▶ Records contained in a dataset:
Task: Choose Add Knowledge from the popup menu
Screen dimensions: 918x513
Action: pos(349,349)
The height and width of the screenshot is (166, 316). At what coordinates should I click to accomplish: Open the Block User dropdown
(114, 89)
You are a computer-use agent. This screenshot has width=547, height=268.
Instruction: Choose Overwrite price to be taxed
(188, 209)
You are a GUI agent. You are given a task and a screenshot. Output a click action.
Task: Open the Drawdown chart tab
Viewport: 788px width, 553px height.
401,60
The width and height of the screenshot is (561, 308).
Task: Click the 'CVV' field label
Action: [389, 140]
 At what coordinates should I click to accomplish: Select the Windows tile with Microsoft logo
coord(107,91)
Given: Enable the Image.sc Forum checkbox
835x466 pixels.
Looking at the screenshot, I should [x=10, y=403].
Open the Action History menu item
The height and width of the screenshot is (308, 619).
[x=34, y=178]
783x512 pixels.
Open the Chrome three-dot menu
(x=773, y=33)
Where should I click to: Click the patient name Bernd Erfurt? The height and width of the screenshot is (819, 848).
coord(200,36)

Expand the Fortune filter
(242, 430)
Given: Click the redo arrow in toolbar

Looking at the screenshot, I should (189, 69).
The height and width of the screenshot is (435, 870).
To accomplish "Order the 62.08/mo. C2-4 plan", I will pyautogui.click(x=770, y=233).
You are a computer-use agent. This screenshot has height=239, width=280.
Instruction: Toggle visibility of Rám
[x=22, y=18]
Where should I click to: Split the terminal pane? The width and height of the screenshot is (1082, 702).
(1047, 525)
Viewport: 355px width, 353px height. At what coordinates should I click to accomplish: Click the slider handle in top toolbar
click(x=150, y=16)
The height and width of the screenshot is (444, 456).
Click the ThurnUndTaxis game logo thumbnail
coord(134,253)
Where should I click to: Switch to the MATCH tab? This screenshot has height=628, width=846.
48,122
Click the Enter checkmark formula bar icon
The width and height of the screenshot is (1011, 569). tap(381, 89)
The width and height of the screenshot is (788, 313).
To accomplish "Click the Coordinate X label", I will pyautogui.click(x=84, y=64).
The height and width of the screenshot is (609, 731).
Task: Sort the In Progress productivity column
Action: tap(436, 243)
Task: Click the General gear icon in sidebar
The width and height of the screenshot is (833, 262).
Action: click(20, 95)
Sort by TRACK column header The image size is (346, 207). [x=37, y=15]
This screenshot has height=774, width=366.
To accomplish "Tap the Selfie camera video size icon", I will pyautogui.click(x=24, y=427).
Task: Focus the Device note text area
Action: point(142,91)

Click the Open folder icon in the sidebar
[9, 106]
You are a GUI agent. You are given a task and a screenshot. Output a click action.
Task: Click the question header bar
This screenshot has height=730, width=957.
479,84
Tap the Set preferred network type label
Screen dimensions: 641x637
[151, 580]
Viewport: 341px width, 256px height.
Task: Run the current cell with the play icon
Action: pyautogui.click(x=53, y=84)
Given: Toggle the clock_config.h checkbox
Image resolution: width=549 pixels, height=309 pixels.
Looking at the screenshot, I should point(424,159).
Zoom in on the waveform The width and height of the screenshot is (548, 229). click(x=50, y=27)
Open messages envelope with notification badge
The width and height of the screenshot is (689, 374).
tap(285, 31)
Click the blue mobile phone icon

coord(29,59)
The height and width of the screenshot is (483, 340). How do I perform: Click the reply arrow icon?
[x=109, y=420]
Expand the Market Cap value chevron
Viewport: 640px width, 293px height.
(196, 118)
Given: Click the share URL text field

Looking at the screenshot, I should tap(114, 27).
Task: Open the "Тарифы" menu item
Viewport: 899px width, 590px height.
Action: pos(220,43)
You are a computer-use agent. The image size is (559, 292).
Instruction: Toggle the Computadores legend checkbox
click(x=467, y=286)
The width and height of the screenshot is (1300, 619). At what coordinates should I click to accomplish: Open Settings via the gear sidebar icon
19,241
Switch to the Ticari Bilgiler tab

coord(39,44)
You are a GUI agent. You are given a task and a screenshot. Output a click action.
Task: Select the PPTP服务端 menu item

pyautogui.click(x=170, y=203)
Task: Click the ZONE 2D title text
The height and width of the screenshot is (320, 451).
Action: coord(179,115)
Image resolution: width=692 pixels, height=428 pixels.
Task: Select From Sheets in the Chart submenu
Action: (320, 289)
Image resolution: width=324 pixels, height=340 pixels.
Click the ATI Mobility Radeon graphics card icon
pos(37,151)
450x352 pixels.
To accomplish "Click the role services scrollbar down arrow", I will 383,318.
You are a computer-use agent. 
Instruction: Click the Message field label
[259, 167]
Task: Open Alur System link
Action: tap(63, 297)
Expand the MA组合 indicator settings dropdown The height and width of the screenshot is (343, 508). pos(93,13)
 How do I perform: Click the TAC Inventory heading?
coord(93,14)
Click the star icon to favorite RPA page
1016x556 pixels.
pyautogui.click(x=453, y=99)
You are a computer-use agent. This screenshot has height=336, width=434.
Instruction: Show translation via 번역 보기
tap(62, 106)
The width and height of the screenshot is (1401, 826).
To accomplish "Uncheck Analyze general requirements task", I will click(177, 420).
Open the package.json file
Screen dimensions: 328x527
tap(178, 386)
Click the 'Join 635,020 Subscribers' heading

▶ EXERCISE PROMPT: Taking the entries above, please repeat each one exactly.

▶ EXERCISE OUTPUT:
Task: Choose Add Knowledge from the popup menu
Screen dimensions: 918x513
Action: pos(349,349)
The height and width of the screenshot is (166, 316). At what coordinates should I click to accomplish: Open the Block User dropdown
(114, 89)
You are a computer-use agent. This screenshot has width=547, height=268.
Instruction: Choose Overwrite price to be taxed
(188, 209)
You are a GUI agent. You are given a task and a screenshot. Output a click action.
Task: Open the Drawdown chart tab
Viewport: 788px width, 553px height.
401,60
The width and height of the screenshot is (561, 308).
Task: Click the 'CVV' field label
Action: [389, 140]
 At what coordinates should I click to accomplish: Select the Windows tile with Microsoft logo
coord(107,91)
Given: Enable the Image.sc Forum checkbox
835x466 pixels.
Looking at the screenshot, I should [x=10, y=403].
Open the Action History menu item
The height and width of the screenshot is (308, 619).
[x=34, y=178]
783x512 pixels.
Open the Chrome three-dot menu
(x=773, y=33)
Where should I click to: Click the patient name Bernd Erfurt? The height and width of the screenshot is (819, 848).
coord(200,36)

Expand the Fortune filter
(242, 430)
Given: Click the redo arrow in toolbar

Looking at the screenshot, I should (189, 69).
The height and width of the screenshot is (435, 870).
To accomplish "Order the 62.08/mo. C2-4 plan", I will pyautogui.click(x=770, y=233).
You are a computer-use agent. This screenshot has height=239, width=280.
Instruction: Toggle visibility of Rám
[x=22, y=18]
Where should I click to: Split the terminal pane? The width and height of the screenshot is (1082, 702).
(1047, 525)
Viewport: 355px width, 353px height. At what coordinates should I click to accomplish: Click the slider handle in top toolbar
click(x=150, y=16)
The height and width of the screenshot is (444, 456).
Click the ThurnUndTaxis game logo thumbnail
coord(134,253)
Where should I click to: Switch to the MATCH tab? This screenshot has height=628, width=846.
48,122
Click the Enter checkmark formula bar icon
The width and height of the screenshot is (1011, 569). tap(381, 89)
The width and height of the screenshot is (788, 313).
To accomplish "Click the Coordinate X label", I will pyautogui.click(x=84, y=64).
The height and width of the screenshot is (609, 731).
Task: Sort the In Progress productivity column
Action: tap(436, 243)
Task: Click the General gear icon in sidebar
The width and height of the screenshot is (833, 262).
Action: click(20, 95)
Sort by TRACK column header The image size is (346, 207). [x=37, y=15]
This screenshot has height=774, width=366.
To accomplish "Tap the Selfie camera video size icon", I will pyautogui.click(x=24, y=427).
Task: Focus the Device note text area
Action: point(142,91)

Click the Open folder icon in the sidebar
[9, 106]
You are a GUI agent. You are given a task and a screenshot. Output a click action.
Task: Click the question header bar
This screenshot has height=730, width=957.
479,84
Tap the Set preferred network type label
Screen dimensions: 641x637
[151, 580]
Viewport: 341px width, 256px height.
Task: Run the current cell with the play icon
Action: pyautogui.click(x=53, y=84)
Given: Toggle the clock_config.h checkbox
Image resolution: width=549 pixels, height=309 pixels.
Looking at the screenshot, I should point(424,159).
Zoom in on the waveform The width and height of the screenshot is (548, 229). click(x=50, y=27)
Open messages envelope with notification badge
The width and height of the screenshot is (689, 374).
tap(285, 31)
Click the blue mobile phone icon

coord(29,59)
The height and width of the screenshot is (483, 340). How do I perform: Click the reply arrow icon?
[x=109, y=420]
Expand the Market Cap value chevron
Viewport: 640px width, 293px height.
(196, 118)
Given: Click the share URL text field

Looking at the screenshot, I should tap(114, 27).
Task: Open the "Тарифы" menu item
Viewport: 899px width, 590px height.
Action: pos(220,43)
You are a computer-use agent. The image size is (559, 292).
Instruction: Toggle the Computadores legend checkbox
click(x=467, y=286)
The width and height of the screenshot is (1300, 619). At what coordinates should I click to accomplish: Open Settings via the gear sidebar icon
19,241
Switch to the Ticari Bilgiler tab

coord(39,44)
You are a GUI agent. You are given a task and a screenshot. Output a click action.
Task: Select the PPTP服务端 menu item

pyautogui.click(x=170, y=203)
Task: Click the ZONE 2D title text
The height and width of the screenshot is (320, 451).
Action: coord(179,115)
Image resolution: width=692 pixels, height=428 pixels.
Task: Select From Sheets in the Chart submenu
Action: (320, 289)
Image resolution: width=324 pixels, height=340 pixels.
Click the ATI Mobility Radeon graphics card icon
pos(37,151)
450x352 pixels.
To accomplish "Click the role services scrollbar down arrow", I will 383,318.
You are a computer-use agent. 
Instruction: Click the Message field label
[259, 167]
Task: Open Alur System link
Action: tap(63, 297)
Expand the MA组合 indicator settings dropdown The height and width of the screenshot is (343, 508). pos(93,13)
 How do I perform: Click the TAC Inventory heading?
coord(93,14)
Click the star icon to favorite RPA page
1016x556 pixels.
pyautogui.click(x=453, y=99)
You are a computer-use agent. This screenshot has height=336, width=434.
Instruction: Show translation via 번역 보기
tap(62, 106)
The width and height of the screenshot is (1401, 826).
To accomplish "Uncheck Analyze general requirements task", I will click(177, 420).
Open the package.json file
Screen dimensions: 328x527
tap(178, 386)
Click the 'Join 635,020 Subscribers' heading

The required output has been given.